Restoration was accompanied by two refurbishment projects: the Auditorium, and the “Belvedere”, the panoramic 31st floor. International competitions called in 1998 awarded the first project to Corvino+Multari, and the second to Renato Sarno, who co-ordinated the whole restoration project. Corvino+Multari’s refurbishment of the underground Auditorium has created a Convention Centre of approximately 1.000 sqm. The project preserves Ponti and Nervi’s original sequence of unconcealed beams in the meeting hall. A new entrance, a specular version of the original access, connects the foyer to the road, cutting across the raised garden towards the square and providing easier access to the Convention Centre. New vertical circulation routes connect foyer, auditorium, services and ancillary spaces. In the congress area, circulation routes depart from a filter area near the main 348-seat meeting room where a staircase and lifts lead up to the original, double-height foyer and reception. In the auditorium, the original staggered seating has been maintained but the floor gently raked for better visibility of the stage. The entrance and hall are clad in makoré wood. Floors are in wood, light coloured rubber combined with accessories in satin-finish glass and steel. On the outside, a new entrance dialogues with Piazza Duca d’Aosta, its cantilevered canopy reaching out towards the public square. The second, Belvedere, project by Renato Sarno reinstates the top floor’s original function as a panoramic terrace with its structural framework deliberately in full view.

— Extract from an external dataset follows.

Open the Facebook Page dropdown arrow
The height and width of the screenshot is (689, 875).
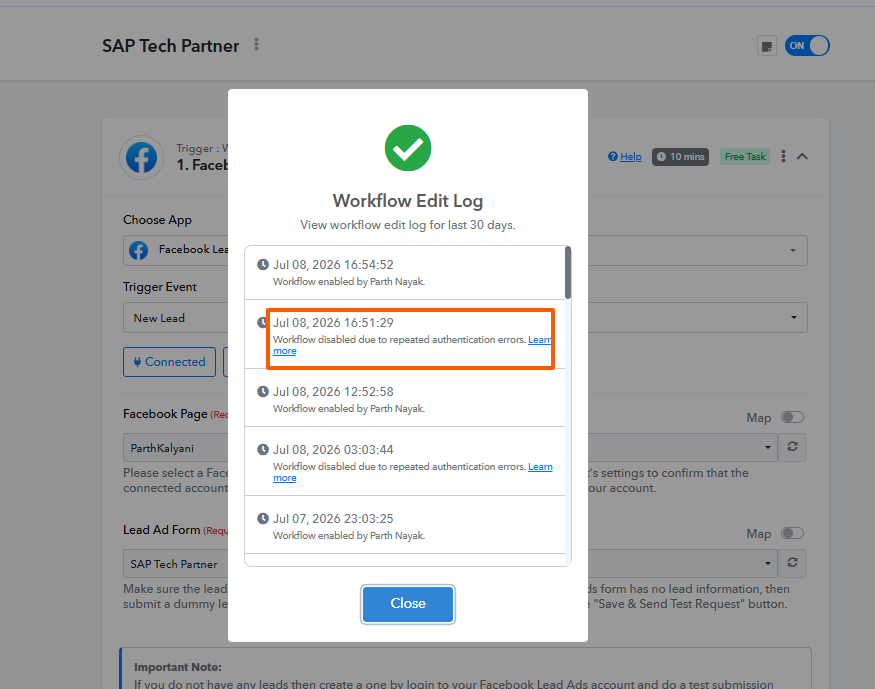click(x=768, y=447)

Restoration has respected the Pirelli building’s unity, slender structure, transparency and flexible interior distribution, famously corroborated by furnishings that mould to the architecture. At the same time, however, the building has been brought in line with current safety and energy saving standards. The original architectural solutions were maintained, and the curtain walling and ceramic lozenge cladding reinstated using state-of-the-art techniques. All improvements in distribution and technical plant installations rigorously respect the original spatial distribution.
New ceremonial areas (entrance onto Via Fabio Filzi), and serial office spaces have been created. The underground plant and services area - “the engine room theatre” as Ponti liked to call it - are more readily accessible while the entrance from the mound or “Collina” from which the skyscraper springs has been repaved with a combination of porcelain stoneware and special rubber tiles.